The NSA told The Daily Beast Monday night it would not respond to questions about the future of the USA FREEDOM Act.
Several observers are skeptical that the NSA has actually ended a surveillance activity that it has performed for a generation. They noted the NSA’s tendency to migrate surveillance across different legal authorities as convenient. Liza Gotein of the Brennan Center at New York University Law School and Julian Sanchez of the Cato Institute said that the NSA might be able to replicate the activity under a passel of authorities, including a Reagan-era executive order known as 12333 or a weakness in the Electronic Communications Privacy Act.
Sanchez, however, noted that the rise in encrypted communications tools like Signal, which would not show up in an NSA-useful way in phone company records, might have inclined the agency to think the activity wasn’t worth salvaging.
“If their argument is, ‘you need the haystack’ [to find terrorist connections], it’s not how people really communicate any more, certainly not [anyone] with a modicum of operational security,” Sanchez said.
Surveillance critics said that the fallow database indicated that legislators ought to let the USA FREEDOM Act die.
“It is increasingly clear to me that the NSA’s implementation of reforms to the phone records dragnet has been fundamentally flawed,” Sen. Ron Wyden (D-Ore.), a member of the Senate intelligence committee, said in a statement Tuesday. “In my view, the administration must permanently end the phone records program and Congress should refuse to reauthorize it later this year.”
Nakasone also used his keynote address to take a victory lap over a supposed U.S. cyber attack that reportedly gummed up part of Russia’s election interference apparatus last year, though he didn’t confirm or expand on the details.
“I am very proud of the work that was done in Cyber Command and the National Security Agency,” he said. “We acted with speed, agility and purpose.”
The Washington Post reported that Cyber Command, the U.S. combatant command dedicated to online warfighting, staged an assault against Russia’s Internet Research Agency last November that swept the troll farm off the Internet on election day, and kept it off for days afterwards. According to NBC News, the hack attack was directly authorized by President Trump.

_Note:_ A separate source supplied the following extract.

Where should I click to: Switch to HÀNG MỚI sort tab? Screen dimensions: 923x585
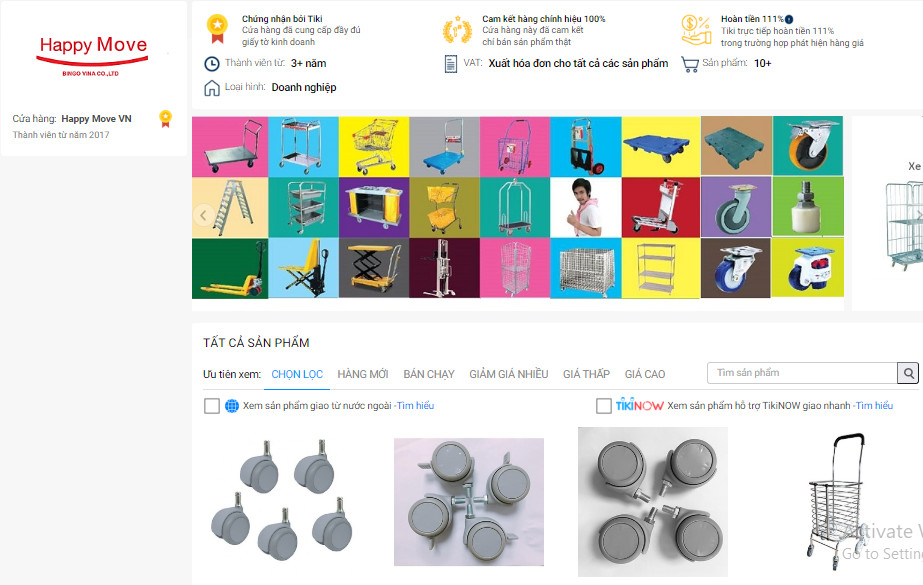click(363, 374)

Wearing his second hat as Cyber Command’s leader, Nakasone said a full range of U.S. state and federal agencies worked together to protect the 2018 midterm election from foreign disruption or interference. The NSA, for example, shared technical indicators of foreign hacks with the FBI and DHS, who passed them on to state election officials.

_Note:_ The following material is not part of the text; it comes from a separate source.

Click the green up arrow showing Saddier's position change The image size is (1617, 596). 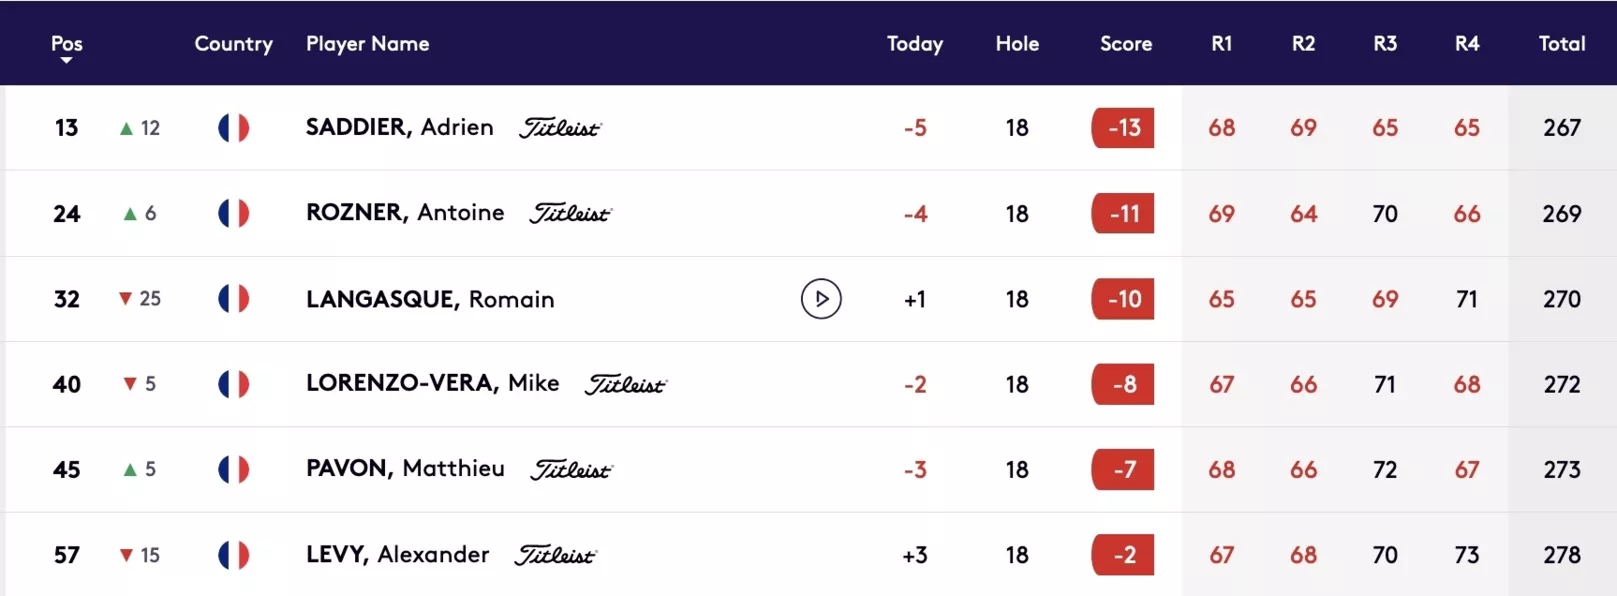pos(126,128)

But he also described Cyber Command as having a uniquely pro-active role to play in tamping down foreign aggression. “We're going to be outside of the United States states to make sure that we understand what our adversaries are doing ... and then, if necessary and authorized, we’re going to act against those adversaries.”

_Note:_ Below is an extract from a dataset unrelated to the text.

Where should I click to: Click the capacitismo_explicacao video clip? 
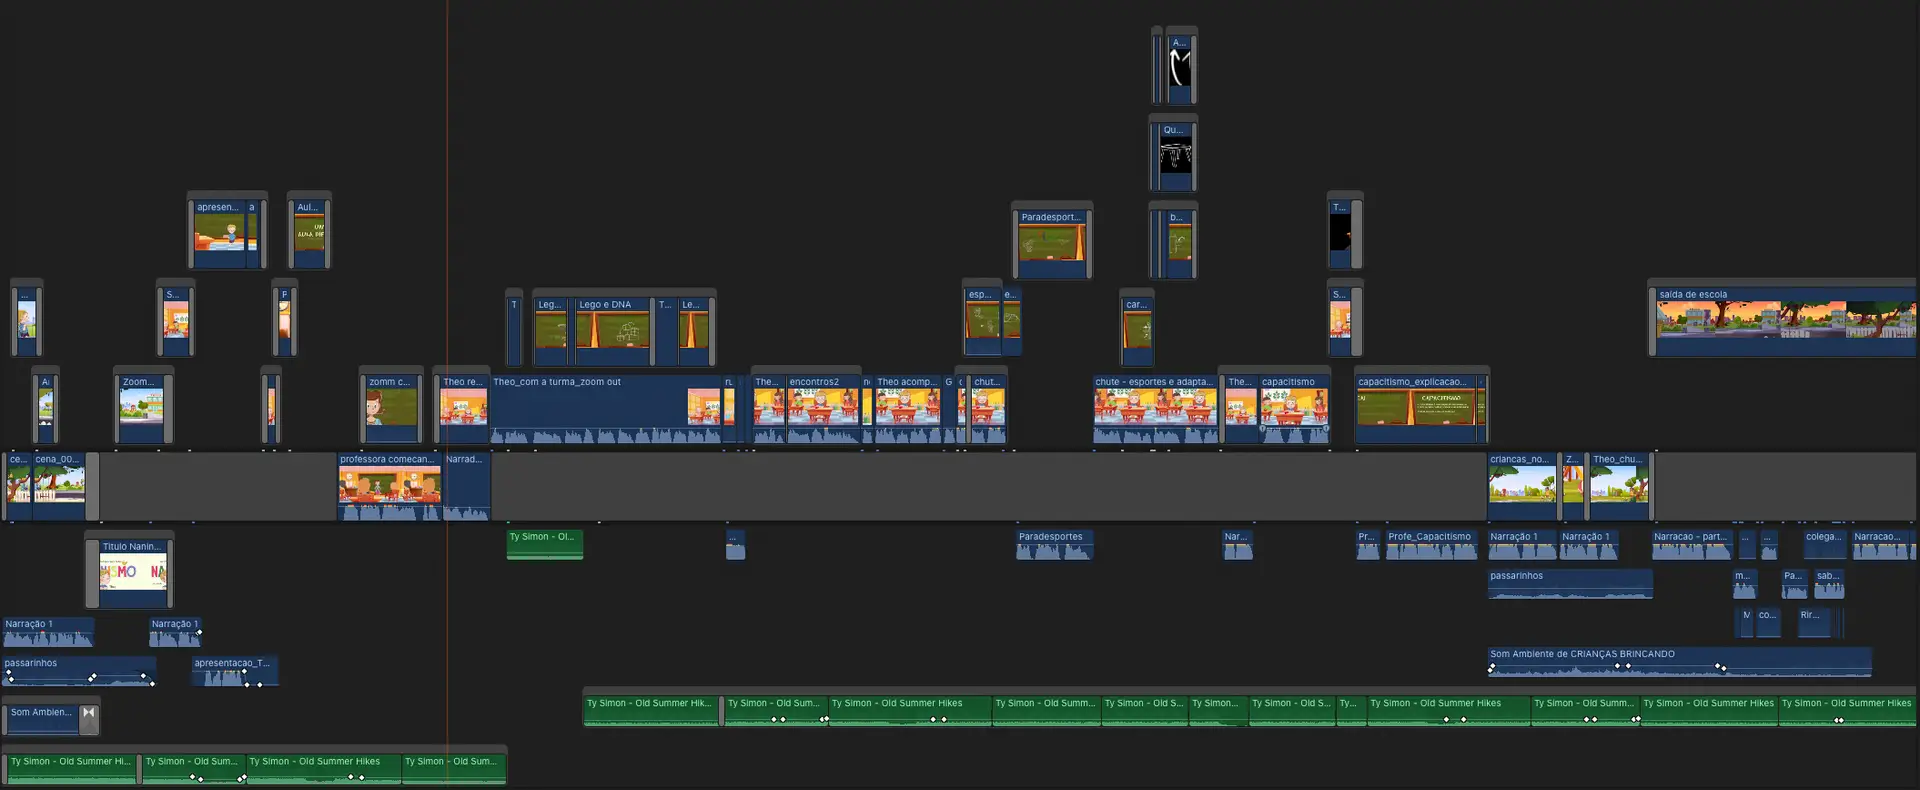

He expects more such actions to follow.
Nakasone described the U.S. as entering a new phase of continuous, low-level “persistent engagement” in cyberspace, after many years of American inaction. “I think what's changed over the past year is the idea that as a nation, we have to have a more proactive, forward-leaning approach to our nation's defense in cyberspace,” he said.
And he said he expects that the tempo in the secret war in cyberspace is only going to increase.
“The best thing that we can do is continue to understand our adversaries,” he said. “2020 begins now.... We anticipate it’s going to be a very interesting election year.”